BRASÍLIA – AGENCIA CONGRESSO – Será curto o funcionamento do Congresso Nacional em 2026. Menos de seis meses. Ano de baixíssima produtividade legislativa.
Isso se as brigas permitirem porque o primeiro embate será a tentativa de derrubada do veto presidencial ao PL da Dosimetria.
O presidente Lula vetou, integralmente, dia (8/1), o Projeto de Lei (PL) da Dosimetria, que reduz as penas dos condenados pelo 8 de Janeiro.

COPA
O primeiro jogo da Copa do Mundo será dia 13 de junho, um sábado. O último jogo dia 19 de julho, um domingo.
Nesta data Câmara e Senado já estarão em recesso parlamentar que termina dia 31 de julho. Começa dia 18/7.
ELEIÇÃO
O problema é que em agosto as campanhas eleitorais já estarão em pleno curso e o Congresso esvaziado.
Neste período dificilmente se obtém quórum para votar qualquer proposta. E as comissões técnicas da Casa paralisam os trabalhos, para alegria de seus servidores.
E a situação piora em setembro porque a eleição é em 3 de outubro. Praticamente 90% dos deputados disputam a reeleição.
Os projetos de interesse da população que não forem votados em fevereiro, março, abril e maio, só voltarão a ser apreciados em novembro, após o 2º turno da eleição.
Em 18 de dezembro o Congresso volta a parar devido ao recesso de fim de ano. Em 2027, se o país sobreviver, a realidade já será outra. (MR)
O ano de 2026 será atípico para o Congresso Nacional. Prevemos um período de funcionamento reduzido, com menos de seis meses de trabalho legislativo efetivo e uma produtividade esperada baixíssima. E o primeiro grande desafio já está posto: a possível derrubada do veto presidencial ao Projeto de Lei da Dosimetria.
O Veto da Dosimetria: Primeiro Embate
No dia 8 de janeiro, o Presidente Lula exerceu seu poder e vetou, de forma integral, o Projeto de Lei (PL) da Dosimetria. Este PL, que se tornou um ponto de grande controvérsia, tinha como objetivo principal reduzir as penas de pessoas condenadas pelos atos de 8 de janeiro. Este veto, com o pano de fundo de um ano eleitoral, sinaliza um embate político significativo, onde a força do governo no Congresso será testada.
A Copa do Mundo e o Recesso
Para complicar ainda mais o calendário, a Copa do Mundo terá seu primeiro jogo em 13 de junho e se estenderá até 19 de julho. Coincidentemente, neste último dia, a Câmara e o Senado já estarão em pleno recesso parlamentar, que se inicia em 18 de julho e se prolonga até 31 de julho. Isso significa que uma parcela considerável do meio do ano já estará dedicada a outras atividades, longe das discussões legislativas.
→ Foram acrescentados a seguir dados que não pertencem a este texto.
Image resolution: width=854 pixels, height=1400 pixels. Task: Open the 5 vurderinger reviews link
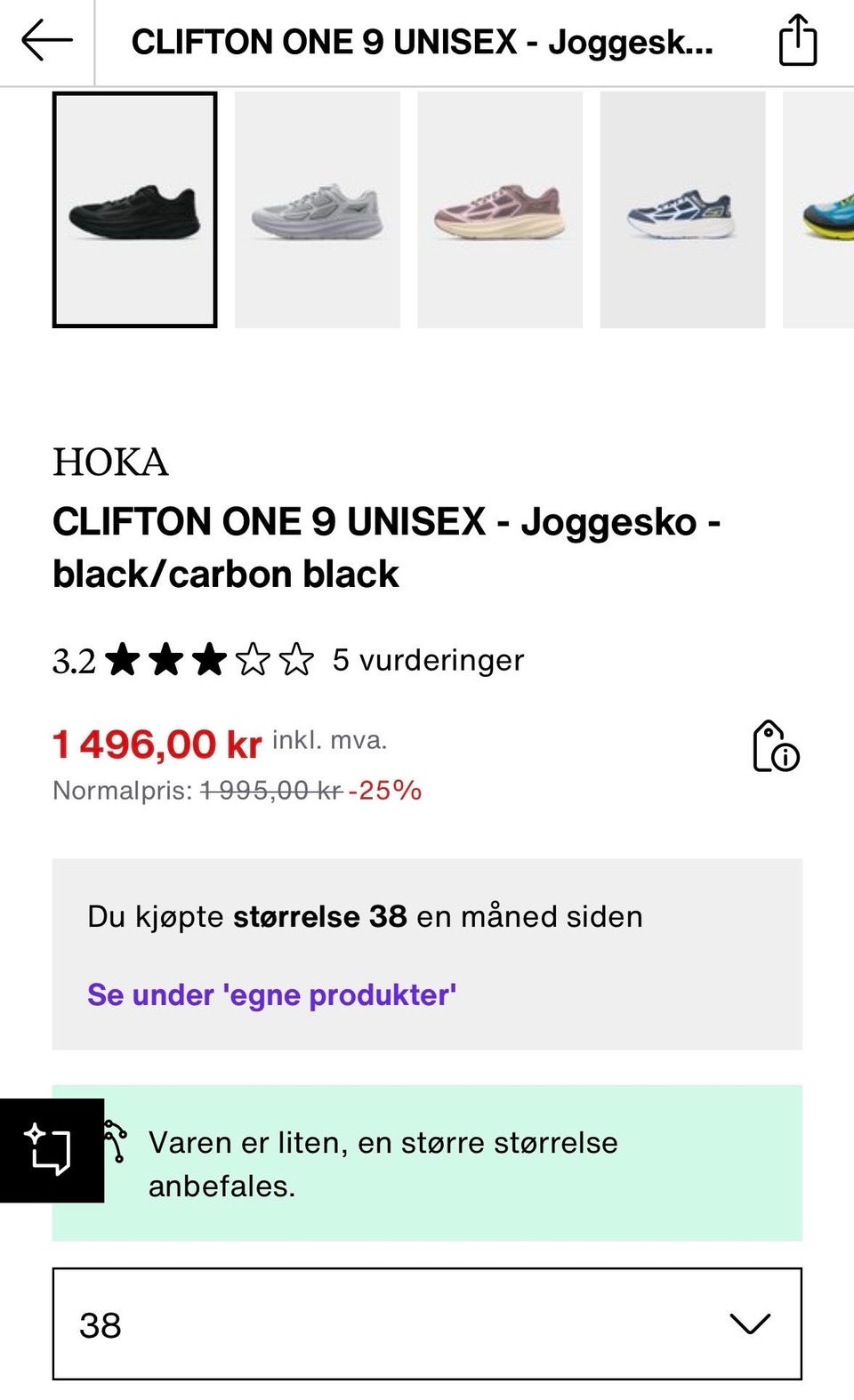pos(428,660)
Eleições: O Esvaziamento do Congresso
A partir de agosto, o cenário se torna ainda mais desafiador. As campanhas eleitorais estarão em pleno curso, resultando em um Congresso visivelmente esvaziado. A consequência direta é a dificuldade em reunir o *quorum* necessário para votar projetos importantes. Além disso, as comissões técnicas da Casa, responsáveis por análises detalhadas, também paralisam suas atividades. Em setembro, a proximidade da eleição, marcada para 3 de outubro, intensifica essa inatividade, já que a grande maioria dos deputados (praticamente 90%) estará focada na busca pela reeleição.
Janela de Produtividade e o Fim do Ano
Dessa forma, a janela real de produtividade para projetos de interesse público se concentra em apenas quatro meses: fevereiro, março, abril e maio. Aqueles que não forem apreciados nesse período provavelmente só serão retomados em novembro, após a conclusão do segundo turno das eleições. A inatividade se estende até 18 de dezembro, quando o Congresso entra novamente em recesso para as festas de fim de ano. Assim, a expectativa para 2027 é de um cenário político e legislativo completamente diferente, com as consequências do ano eleitoral já definidas.